● **Written problem 1**
From the rows below, copy out, unchanged, the lines from the one with "Click the TESTE menu item" through the end of the rows, including both of those ends.

● **Extract to read**
● ● ●
# new ceter channel for my system



## tylerlovely2006 (Apr 13, 2011)

Hi i am trying to figure out a good center channel for my system. my fronts are Infinity reference two, the center i have now is a Yamaha ns-ap4400. it would be great if i could get it under the TV stead of on the shelf cuz the shelf has is only 5 1/4 inch from top to bottom.

i was looking at a Polk center CS10 but it wont fit in the stand and the back of the enclosure is slanted so the TV cant fit on top of it the TV has a 2foot by 9inch base on it.


----------



## eugovector (Sep 4, 2006)

Typically you want your center channel to match your front. The same speaker is ideal, but if form factor is a consideration, at least the same manufacturer/model line. That will be hard to do with your fronts as they are older, correct?

I'd probably just pick something you like that will fit your size requirements. Pick something of some quality with readily available matching fronts and maybe, down the road, you can invest in a matching front soundstage.
● ● ●
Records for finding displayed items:
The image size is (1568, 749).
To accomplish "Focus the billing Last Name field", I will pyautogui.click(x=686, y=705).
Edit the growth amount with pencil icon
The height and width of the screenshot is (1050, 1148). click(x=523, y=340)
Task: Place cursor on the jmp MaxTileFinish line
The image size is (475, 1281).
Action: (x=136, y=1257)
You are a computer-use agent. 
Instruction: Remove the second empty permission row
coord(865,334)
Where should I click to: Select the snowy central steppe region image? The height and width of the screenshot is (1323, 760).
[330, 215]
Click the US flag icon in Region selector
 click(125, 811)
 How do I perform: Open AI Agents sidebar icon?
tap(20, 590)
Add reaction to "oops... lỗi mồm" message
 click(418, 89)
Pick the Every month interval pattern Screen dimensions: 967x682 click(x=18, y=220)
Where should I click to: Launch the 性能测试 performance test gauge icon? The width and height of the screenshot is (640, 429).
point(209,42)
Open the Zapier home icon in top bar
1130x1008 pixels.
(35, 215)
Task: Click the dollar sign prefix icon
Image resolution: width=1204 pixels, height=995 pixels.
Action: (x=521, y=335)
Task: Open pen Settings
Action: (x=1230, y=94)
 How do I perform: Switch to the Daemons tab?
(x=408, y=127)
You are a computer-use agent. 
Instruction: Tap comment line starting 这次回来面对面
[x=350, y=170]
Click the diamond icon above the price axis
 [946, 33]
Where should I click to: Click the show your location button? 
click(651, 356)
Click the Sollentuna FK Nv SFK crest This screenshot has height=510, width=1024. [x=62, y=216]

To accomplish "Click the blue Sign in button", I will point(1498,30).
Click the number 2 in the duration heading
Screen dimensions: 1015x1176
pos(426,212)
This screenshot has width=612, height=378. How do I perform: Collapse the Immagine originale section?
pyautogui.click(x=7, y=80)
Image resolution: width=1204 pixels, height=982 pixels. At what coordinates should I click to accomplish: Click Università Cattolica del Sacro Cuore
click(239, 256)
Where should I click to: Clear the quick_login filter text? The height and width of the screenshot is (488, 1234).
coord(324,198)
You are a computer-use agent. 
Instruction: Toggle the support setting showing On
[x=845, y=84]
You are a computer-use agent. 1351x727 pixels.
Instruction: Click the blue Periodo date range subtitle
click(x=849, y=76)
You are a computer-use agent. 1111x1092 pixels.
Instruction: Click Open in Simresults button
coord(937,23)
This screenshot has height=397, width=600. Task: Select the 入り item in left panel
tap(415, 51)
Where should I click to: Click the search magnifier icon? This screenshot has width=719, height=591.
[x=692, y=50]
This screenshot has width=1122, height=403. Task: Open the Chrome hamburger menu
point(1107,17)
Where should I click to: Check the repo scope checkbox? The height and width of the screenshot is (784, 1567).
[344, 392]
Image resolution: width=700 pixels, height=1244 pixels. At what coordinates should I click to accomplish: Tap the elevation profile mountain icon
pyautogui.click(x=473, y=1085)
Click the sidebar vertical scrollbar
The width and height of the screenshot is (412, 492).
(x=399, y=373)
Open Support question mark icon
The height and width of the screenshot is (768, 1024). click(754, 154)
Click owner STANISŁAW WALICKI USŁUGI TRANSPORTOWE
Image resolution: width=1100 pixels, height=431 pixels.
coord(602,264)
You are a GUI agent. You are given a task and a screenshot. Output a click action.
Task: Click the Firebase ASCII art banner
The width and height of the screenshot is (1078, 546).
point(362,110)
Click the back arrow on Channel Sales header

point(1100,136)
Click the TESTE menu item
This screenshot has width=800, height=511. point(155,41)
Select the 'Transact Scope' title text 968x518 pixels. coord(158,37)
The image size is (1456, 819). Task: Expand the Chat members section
● ● ●
● **Written problem 2**
In the forum thread, which Polk center channel was the original poster looking at?

● **Right answer 1**
Click the TESTE menu item
This screenshot has width=800, height=511. point(155,41)
Select the 'Transact Scope' title text 968x518 pixels. coord(158,37)
The image size is (1456, 819). Task: Expand the Chat members section

● **Right answer 2**
The Polk CS10.